> _Instructions to follow_
Locate the line that contains "Expand the Гарантийное удержание label caret". Print it and each following line through the end of the listing, verbatim, and nothing more.

> _Stored data_
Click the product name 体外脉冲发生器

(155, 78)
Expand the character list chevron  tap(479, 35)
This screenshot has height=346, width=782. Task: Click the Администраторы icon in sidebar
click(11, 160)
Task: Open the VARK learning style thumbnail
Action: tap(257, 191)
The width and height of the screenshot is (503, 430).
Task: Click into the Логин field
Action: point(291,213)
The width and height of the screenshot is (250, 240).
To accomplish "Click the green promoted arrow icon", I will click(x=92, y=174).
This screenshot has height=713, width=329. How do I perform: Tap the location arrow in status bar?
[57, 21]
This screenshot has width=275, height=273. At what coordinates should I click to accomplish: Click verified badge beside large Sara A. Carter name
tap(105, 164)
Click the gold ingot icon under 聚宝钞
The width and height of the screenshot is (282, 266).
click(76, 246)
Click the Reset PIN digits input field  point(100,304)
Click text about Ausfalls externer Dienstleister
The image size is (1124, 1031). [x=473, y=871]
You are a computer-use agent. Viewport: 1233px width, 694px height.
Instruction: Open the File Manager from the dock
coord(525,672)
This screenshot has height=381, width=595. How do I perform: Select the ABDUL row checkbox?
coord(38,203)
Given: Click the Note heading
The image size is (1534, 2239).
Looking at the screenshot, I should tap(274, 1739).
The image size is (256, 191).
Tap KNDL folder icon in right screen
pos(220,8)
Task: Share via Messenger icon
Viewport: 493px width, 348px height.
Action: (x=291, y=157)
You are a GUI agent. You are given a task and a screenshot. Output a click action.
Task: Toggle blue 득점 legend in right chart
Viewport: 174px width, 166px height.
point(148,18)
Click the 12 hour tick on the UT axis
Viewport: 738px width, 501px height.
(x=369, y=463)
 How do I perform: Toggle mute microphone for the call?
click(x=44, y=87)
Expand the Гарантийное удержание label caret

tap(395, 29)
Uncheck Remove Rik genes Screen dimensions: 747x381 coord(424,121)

> _Exercise response_
Expand the Гарантийное удержание label caret

tap(395, 29)
Uncheck Remove Rik genes Screen dimensions: 747x381 coord(424,121)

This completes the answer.